/spqr

Stateless Postgres Query Router

Primary LanguageGoOtherNOASSERTION

Go Go GitHub go.mod Go version Go Report Lines of code

Stateless Postgres Query Router (SPQR)

Overview

SPQR is a liquid OLTP sharding for PostgreSQL.

PostgreSQL is awesome, but it's hard to manage a single database with some terabytes of data and 105+ queries per second. Existing sharding solutions focus on analytical and hybrid workloads (OLAP, HTAP). Moreover, most of those solutions do not provide a simple, painless path for the monolith<->sharded transitions. That's why the Data Platform team of Yandex.Cloud designed SPQR.

Core requirements

  1. Use highly available clusters as building blocks for sharding installations. These clusters can be based on Patroni, Stolon, Managed PostgreSQL, or any other HA solution over vanilla Postgres. Physical quorum-based PostgreSQL HA solutions are battle-proven, and we reuse all their benefits.
  2. Zero downtime for conversion from monolith to sharded cluster and vice versa. The existing database (monolith) is the initial shard for horizontal scaling. Then we add new nodes and move data to them without downtime, eventually having multiple shards. When needed, we repeat the process, adding more shards – again, without downtime. And if at some point we want to go back to the monolith, we use the same tooling for that, without downtime and without the need to restore from backups.
  3. SPQR dev/test environments should be installable on a developer's laptop or Raspberry Pi in minutes, not hours in a datacenter.
  4. SPQR is optimized for single-shard OLTP queries. We aim to have a very low latency overhead (1-2 ms) introduced by SPQR for such queries.
  5. Data migration between shards aims to balance the workload across shards proportionally. Migrations must cause as little locking impact as possible. One of the ways to achieve that is to reduce range size. Liquid migrations should allow transferring between clouds. However, in this case, temporary high latencies are inevitable.

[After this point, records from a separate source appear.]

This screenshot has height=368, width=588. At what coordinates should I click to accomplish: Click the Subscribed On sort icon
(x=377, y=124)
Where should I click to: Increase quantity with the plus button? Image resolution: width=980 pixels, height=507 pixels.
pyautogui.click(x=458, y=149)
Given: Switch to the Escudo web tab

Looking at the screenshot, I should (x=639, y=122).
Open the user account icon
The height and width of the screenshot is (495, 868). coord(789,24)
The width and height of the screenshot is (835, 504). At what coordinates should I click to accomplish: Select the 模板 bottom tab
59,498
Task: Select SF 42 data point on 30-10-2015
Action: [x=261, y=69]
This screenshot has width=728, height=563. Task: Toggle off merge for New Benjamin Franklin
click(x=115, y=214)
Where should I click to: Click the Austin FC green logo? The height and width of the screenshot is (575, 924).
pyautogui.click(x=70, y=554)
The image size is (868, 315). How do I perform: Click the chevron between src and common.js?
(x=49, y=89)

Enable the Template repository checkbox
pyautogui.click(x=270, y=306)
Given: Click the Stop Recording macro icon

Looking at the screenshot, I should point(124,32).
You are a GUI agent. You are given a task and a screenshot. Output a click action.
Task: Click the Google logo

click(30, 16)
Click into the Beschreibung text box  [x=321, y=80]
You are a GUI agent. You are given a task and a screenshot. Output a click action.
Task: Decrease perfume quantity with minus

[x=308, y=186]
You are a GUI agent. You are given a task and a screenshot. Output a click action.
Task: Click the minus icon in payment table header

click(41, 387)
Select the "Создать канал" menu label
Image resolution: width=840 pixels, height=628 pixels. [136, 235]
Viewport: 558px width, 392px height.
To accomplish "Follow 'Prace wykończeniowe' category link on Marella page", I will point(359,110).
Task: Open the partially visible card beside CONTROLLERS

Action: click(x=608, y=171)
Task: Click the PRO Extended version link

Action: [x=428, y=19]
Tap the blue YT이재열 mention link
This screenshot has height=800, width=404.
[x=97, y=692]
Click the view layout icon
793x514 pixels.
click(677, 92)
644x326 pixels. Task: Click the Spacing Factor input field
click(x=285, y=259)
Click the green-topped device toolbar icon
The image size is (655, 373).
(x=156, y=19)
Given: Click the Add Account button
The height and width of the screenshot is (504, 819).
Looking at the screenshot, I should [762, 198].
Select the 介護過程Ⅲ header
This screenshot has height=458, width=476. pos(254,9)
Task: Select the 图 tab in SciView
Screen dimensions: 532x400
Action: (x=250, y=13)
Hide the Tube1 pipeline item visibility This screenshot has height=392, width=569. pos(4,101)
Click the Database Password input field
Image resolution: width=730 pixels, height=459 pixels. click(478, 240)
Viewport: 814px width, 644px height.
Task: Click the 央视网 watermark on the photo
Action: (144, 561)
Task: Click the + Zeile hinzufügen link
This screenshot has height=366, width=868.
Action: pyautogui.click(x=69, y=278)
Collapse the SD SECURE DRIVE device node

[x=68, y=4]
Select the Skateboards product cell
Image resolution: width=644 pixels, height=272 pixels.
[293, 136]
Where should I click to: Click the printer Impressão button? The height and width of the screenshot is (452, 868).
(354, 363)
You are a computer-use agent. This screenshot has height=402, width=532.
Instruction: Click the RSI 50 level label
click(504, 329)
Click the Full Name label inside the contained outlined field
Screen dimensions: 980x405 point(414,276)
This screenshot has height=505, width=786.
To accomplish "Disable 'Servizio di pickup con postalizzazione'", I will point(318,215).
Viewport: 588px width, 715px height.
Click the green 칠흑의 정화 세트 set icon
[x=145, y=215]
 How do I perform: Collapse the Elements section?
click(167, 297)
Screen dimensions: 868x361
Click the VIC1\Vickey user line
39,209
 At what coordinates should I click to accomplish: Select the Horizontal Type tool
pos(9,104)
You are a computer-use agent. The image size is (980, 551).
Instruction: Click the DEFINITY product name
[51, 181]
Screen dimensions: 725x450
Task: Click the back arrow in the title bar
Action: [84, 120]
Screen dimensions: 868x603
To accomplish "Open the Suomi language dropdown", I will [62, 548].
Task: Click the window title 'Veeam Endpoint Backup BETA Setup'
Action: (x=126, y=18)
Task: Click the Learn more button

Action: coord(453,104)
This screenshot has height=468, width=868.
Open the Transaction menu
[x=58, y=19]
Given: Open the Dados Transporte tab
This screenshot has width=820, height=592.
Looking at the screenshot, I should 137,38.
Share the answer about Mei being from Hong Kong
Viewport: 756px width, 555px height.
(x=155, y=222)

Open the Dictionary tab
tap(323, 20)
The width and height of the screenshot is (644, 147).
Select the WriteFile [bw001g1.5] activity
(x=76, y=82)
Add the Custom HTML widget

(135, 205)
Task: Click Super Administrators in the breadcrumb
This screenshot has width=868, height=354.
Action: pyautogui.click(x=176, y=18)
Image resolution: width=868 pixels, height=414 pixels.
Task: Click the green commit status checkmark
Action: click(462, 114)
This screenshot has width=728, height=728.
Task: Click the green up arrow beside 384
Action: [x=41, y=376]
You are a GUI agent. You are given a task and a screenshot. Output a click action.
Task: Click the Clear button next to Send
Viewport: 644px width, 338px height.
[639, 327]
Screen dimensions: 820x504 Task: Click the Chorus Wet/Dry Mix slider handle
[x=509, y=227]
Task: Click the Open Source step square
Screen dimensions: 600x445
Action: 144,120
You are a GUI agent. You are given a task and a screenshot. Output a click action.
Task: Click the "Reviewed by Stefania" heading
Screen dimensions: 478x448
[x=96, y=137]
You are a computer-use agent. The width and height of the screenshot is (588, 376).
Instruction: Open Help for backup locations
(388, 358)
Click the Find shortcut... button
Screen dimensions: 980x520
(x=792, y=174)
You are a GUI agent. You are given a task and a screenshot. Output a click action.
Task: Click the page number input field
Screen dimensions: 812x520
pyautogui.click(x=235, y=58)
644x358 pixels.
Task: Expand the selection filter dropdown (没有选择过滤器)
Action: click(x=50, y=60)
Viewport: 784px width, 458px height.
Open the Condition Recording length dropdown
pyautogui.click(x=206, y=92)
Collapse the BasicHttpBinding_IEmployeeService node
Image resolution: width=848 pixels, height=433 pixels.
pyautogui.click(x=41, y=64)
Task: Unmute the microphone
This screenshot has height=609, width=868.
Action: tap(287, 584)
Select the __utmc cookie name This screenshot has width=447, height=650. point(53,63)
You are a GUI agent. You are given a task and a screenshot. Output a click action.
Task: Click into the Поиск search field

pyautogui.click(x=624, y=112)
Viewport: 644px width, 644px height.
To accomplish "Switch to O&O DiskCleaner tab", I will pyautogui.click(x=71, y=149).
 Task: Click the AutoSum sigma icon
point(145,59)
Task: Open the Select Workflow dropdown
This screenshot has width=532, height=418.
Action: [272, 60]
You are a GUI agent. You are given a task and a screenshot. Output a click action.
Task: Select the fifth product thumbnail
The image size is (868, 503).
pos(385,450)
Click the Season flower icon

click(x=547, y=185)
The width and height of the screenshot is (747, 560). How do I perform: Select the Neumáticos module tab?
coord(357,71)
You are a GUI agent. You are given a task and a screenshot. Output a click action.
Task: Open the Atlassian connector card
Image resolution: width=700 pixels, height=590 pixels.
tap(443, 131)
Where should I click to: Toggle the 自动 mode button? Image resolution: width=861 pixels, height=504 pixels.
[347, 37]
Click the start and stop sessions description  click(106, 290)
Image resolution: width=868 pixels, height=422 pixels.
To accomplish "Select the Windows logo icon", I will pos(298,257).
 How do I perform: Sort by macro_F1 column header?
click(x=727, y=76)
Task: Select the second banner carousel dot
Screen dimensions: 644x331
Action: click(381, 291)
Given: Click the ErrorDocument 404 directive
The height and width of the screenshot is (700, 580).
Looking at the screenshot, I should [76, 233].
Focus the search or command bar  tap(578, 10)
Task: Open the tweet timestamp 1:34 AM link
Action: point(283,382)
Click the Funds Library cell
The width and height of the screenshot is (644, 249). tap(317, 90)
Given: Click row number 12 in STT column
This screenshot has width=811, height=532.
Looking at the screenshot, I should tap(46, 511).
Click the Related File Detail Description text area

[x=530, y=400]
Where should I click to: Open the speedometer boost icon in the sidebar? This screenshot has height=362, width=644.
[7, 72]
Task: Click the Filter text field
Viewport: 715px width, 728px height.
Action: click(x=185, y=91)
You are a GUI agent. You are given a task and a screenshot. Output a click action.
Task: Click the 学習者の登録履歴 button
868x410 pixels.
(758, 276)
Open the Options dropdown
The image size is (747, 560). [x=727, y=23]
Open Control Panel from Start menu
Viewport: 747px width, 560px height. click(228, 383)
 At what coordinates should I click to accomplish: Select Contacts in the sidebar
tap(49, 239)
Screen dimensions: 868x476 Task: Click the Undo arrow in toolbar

Read more in design concepts.

Why stateless?

There are some good sharding solutions relying on the Postgres codebase for routing. This is a reliable and maintainable design decision. One of the obvious benefits of this approach is that the SQL grammar is always compatible between the same versions of Postgres.

Postgres, as any DBMS, solves the hard problem of state management. And the most important state is system catalog - metadata, data about your data. Postgres allows you to see a snapshot of the structure of your data in the past. To make the performance of the system catalog acceptable, it employs a sophisticated system of caches with rather tricky invalidations.

At the beginning of our journey to sharding solutions, we tried to implement FDW-based sharding and custom node based sharding. Eventually, we concluded that both catalog and caches are excessive elements for the task of query routing. At query routing time, Postgres core checks that column data types pose necessary casts, support functions, operators, etc. The "analyze" and "rewrite" phases of the query routing made latencies go unreasonably high.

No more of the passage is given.